More than a billion years ago, a lumbering land mass collided with the Precambrian Shield, squeezing the oceans between.  In this collision, rock buckled and scrunched up like sheets of plasticine crushed at both ends.  Out of this upheaval emerged the mountains we now call the Laurentians, probably as high then as the Rockies are today.

Meanwhile, deep in the belly of the earth, red hot rocks flowed upward under the surface of the continents, splitting them apart and, from this fiery maelstrom, forming a basin for the ancient lapetus Ocean.  About six hundred millions years ago, the waters along its western coast encroached on the subsiding land and the Laurentian stood on the shore of this warm, shallow sea, basking in the tropical temperature.  In these same waters, sediment accumulated that later formed the rock on which Montreal now stands.

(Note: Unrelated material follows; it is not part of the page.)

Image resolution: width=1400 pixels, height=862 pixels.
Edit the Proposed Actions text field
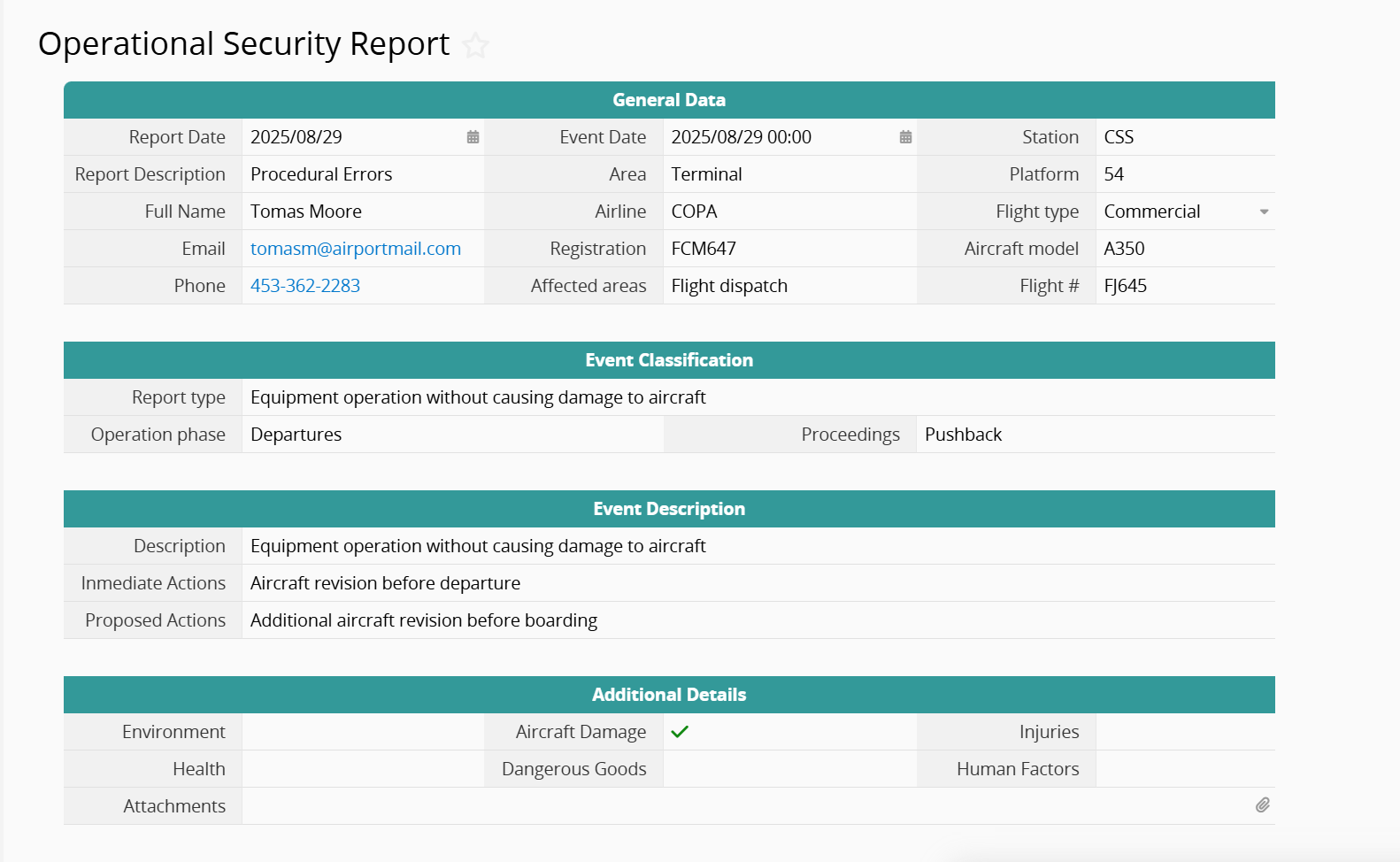tap(757, 620)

After more cycles of collisions and upheavals, about a million years ago, tons of glacial ice formed and flattened the Laurentians.  These ponderously moving glaciers, like great icy balls of steel wool, scraped and gouged the mountains, polishing them down to  the bedrock.

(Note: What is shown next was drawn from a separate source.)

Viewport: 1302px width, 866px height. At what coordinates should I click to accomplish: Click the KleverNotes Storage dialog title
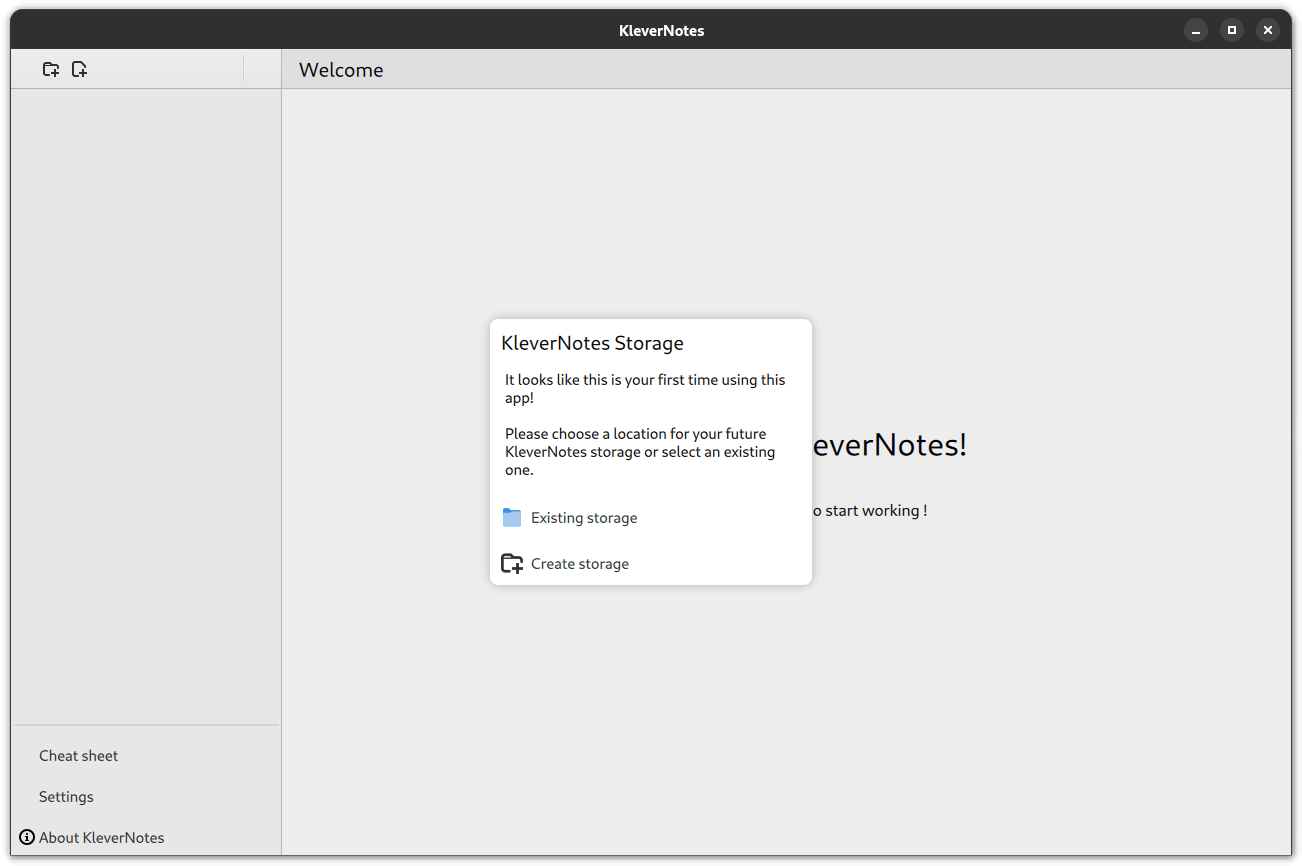click(x=592, y=342)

Some 100,000 years ago, these ice caps coalesced to form the Laurentian Ice Sheet, a sea of ice four times as high as Mont-Tremblant. The pressure of this ice weighed on the mountains, smoothing and rounding them into softer bosomy shapes.  Finally, some 12,000 years ago, this sea of ice began to melt and recede.  Slowly out of the steaming mists, the Laurentians emerged, crowned by the majestic Tremblant, much as we see them today.  

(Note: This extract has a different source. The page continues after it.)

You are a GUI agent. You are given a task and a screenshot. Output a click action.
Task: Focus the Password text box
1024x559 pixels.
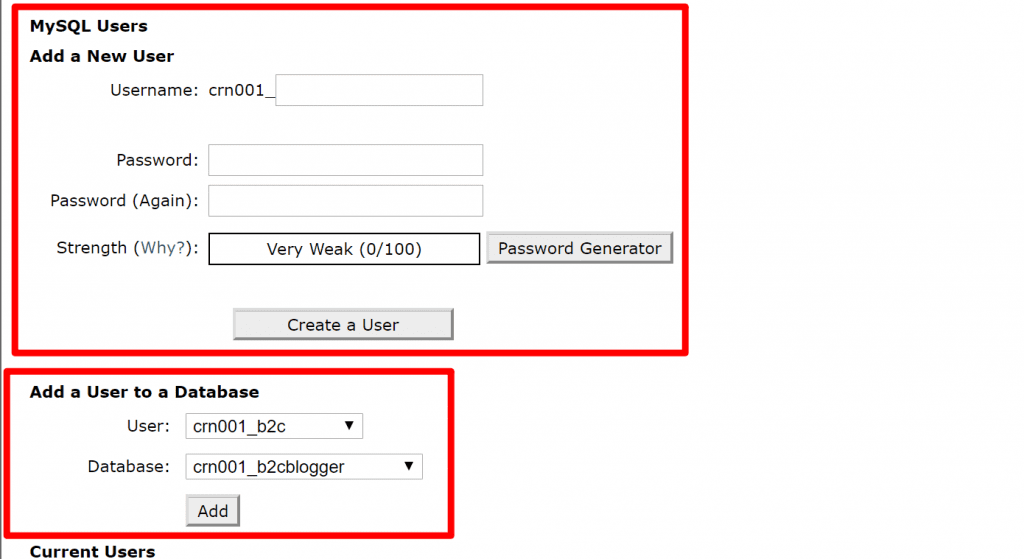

As the ice sheets retreated, the climate, warmer than ours is, was able to sustain vegetation, forest of birch and aspen groves, deer, caribou, and small game.  Than after the ages of granite and ice came the first humans to gaze on the rolling purple hills from the top of Tremblant which thy called ”Manitou Ewitchi”, the mountain of the mysterious Manitou, the spirit in all things.

Are you a skier ?

Have you been to the Laurentians ?

2 Comments »

  1. 1
    Vin Smith Says:

    …This excerpt from the writings of Neil McKenty perfectly displays a Rembrandtian skill with the glorious English language. It’s like he dipped the keys of his writing machine into a carefully calculated mix of colors; daubed his word brush to the page with infinite finesse, paying minute attention to the language strokes as a master painter would do. The result was always a richly hued portrait that radiated life from the printed page.

  2. 2
    ssstephaniep Says:

    Vin,
    What a delight to see your richly-hued response to Neil writing. Your paragraph is an inspiration to each of us who as ever tried to capture a moment in time on paper. Thank you for your continued presence on the blog.

    Richard Rice, in Canterbury, England and Stephanie Pagano here in Montreal are combining their skills to make Neil’s writing available on the blog as inspiration strike, since I am computer dyslexic. To day’s selection and this paragraph by me were place there by Stephanie.